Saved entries
_ _ _
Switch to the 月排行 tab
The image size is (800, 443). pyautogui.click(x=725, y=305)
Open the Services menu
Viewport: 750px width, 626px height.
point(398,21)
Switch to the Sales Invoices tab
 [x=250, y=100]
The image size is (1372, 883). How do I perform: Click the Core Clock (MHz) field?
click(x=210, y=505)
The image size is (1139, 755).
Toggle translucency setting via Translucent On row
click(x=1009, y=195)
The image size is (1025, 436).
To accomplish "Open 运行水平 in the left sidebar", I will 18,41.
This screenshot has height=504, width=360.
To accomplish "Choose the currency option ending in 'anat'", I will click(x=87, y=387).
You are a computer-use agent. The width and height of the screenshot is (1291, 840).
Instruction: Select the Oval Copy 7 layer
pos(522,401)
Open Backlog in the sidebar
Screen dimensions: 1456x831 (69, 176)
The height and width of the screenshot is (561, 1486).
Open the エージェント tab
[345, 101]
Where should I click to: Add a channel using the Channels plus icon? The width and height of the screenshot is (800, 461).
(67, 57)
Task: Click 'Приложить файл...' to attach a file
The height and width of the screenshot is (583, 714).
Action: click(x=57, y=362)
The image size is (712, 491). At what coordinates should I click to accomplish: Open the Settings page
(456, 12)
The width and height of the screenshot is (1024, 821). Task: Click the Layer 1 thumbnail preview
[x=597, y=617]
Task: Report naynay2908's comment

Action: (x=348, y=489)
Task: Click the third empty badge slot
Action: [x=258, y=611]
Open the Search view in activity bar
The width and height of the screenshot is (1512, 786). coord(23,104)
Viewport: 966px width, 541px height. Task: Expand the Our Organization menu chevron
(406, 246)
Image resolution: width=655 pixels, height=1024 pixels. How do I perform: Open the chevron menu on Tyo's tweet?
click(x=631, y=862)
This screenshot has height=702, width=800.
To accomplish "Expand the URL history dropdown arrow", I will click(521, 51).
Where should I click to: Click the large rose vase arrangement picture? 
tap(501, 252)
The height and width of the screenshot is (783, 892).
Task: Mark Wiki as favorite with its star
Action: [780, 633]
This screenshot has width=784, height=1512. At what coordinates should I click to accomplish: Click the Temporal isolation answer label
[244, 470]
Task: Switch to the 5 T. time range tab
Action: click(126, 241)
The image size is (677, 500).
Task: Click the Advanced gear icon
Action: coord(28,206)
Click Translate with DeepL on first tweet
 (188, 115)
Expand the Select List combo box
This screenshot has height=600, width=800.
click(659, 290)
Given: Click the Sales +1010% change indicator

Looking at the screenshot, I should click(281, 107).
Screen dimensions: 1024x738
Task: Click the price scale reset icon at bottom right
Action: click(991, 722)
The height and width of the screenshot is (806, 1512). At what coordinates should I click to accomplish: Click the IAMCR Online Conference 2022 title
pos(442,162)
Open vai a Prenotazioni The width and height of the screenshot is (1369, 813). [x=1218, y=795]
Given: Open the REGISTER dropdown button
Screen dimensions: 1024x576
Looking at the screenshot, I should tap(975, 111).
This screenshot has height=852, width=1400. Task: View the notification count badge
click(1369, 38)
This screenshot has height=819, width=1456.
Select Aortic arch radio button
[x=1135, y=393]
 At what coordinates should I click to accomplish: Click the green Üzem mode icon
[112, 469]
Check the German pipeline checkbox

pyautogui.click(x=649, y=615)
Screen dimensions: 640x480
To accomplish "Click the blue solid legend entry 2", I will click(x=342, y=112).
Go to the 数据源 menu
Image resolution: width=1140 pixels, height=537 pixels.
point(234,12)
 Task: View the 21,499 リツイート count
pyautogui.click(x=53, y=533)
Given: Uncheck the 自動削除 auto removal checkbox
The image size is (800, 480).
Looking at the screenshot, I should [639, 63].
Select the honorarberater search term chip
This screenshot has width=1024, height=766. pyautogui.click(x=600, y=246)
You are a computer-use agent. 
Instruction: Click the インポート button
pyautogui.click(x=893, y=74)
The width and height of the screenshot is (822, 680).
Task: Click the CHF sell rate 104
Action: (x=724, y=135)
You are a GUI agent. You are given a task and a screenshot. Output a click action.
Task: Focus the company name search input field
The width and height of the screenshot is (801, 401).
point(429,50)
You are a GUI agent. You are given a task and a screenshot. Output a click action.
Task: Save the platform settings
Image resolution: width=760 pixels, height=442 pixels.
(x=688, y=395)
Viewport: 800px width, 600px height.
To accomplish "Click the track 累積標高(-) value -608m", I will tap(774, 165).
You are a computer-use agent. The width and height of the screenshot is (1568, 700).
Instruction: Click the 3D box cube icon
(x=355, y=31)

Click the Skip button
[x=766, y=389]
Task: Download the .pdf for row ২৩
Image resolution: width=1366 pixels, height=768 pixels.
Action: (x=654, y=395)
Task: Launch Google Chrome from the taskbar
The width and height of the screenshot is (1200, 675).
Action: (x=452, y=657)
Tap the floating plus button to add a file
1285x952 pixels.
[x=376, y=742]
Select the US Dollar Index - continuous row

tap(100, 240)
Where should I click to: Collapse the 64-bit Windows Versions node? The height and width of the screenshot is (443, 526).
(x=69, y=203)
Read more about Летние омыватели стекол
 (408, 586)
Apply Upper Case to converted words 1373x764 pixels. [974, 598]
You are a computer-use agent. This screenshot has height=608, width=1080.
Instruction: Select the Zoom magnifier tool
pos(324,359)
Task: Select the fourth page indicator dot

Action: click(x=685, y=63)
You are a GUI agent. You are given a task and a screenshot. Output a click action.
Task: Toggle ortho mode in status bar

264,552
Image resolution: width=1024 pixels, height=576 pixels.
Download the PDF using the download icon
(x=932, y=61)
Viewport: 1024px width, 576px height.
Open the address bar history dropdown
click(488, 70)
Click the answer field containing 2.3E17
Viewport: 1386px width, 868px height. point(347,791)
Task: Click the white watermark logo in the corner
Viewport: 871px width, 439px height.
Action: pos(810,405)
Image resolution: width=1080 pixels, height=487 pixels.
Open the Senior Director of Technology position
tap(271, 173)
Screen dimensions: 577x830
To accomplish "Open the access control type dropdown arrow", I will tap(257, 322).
_ _ _
## What is being asked:
If a line in the data above contains "computer", return that line.

## Expected output:
You are a computer-use agent. The width and height of the screenshot is (1291, 840).
You are a computer-use agent. 
You are a computer-use agent. The width and height of the screenshot is (1568, 700).
You are a computer-use agent. This screenshot has height=608, width=1080.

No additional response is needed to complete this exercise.